DOSTARCZONY FRAGMENT:
# # # # # # #

"1634Racine"
kiedys zabralem sie tam za lekture w sprawie okrojonego w7 x64 - do
dzisiaj nie wiem, ktora produkcja jest optymalna,jesli w ogole jakas jest
dobra. Tony txtu nie do przebrniecia.
Też mam podobnie :) Jak się tam poczyta więcej jak pół godziny to czaszka
się przegrzewa od natłoku informacji.
Pozostaje pobrać 20 wersji ISO i metodą prób i błędów ustalić, która u nas
zagada bez zgrzytów, albo do której ktoś nie dodał czegoś czego nie lubimy,
bo np miłośnik fontann, skaczących węży w systemie.
Martwi mnie, bo np. w Linuxie (którego w bólach próbuje zrozumieć troszkę)

# # # # # # #

CEL 1:
Odpowiedz na podstawie fragmentu z forum:
(a) Jakiego systemu dotyczyła lektura wspomniana na początku?
(b) Po jakim czasie czytania według drugiej wypowiedzi przegrzewa się czaszka?
(c) Ile wersji ISO trzeba by pobrać, aby metodą prób i błędów ustalić właściwą?
Fragment z forum i wpisy nie mają ze sobą żadnego związku.

# # # # # # #

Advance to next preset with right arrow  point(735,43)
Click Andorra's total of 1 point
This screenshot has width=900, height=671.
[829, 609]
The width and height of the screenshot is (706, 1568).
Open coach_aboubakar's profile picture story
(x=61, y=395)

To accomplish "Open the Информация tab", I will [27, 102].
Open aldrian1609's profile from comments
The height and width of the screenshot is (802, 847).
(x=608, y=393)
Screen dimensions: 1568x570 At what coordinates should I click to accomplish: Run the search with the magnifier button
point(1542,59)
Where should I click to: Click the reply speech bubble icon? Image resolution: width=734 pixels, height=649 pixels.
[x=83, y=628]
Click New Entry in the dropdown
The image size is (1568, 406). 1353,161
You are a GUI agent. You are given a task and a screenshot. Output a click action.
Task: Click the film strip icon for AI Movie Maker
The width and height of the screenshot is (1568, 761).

# # # # # # #

CEL 2:
Przekształć we wpisach część od wiersza zawierającego "Where should I" do wiersza zawierającego "The image size is (1568, 406). 1353,161" (oba włącznie) w listę JSON ciągów znaków. Każdy wiersz ma być osobnym elementem listy, a puste wiersze należy pominąć.

ODPOWIEDŹ PISEMNA 1:
(a) Okrojonego w7 x64.
(b) Po czytaniu dłuższym niż pół godziny.
(c) 20 wersji.

ODPOWIEDŹ PISEMNA 2:
[
  "Where should I click to: Click the reply speech bubble icon? Image resolution: width=734 pixels, height=649 pixels.",
  "[x=83, y=628]",
  "Click New Entry in the dropdown",
  "The image size is (1568, 406). 1353,161"
]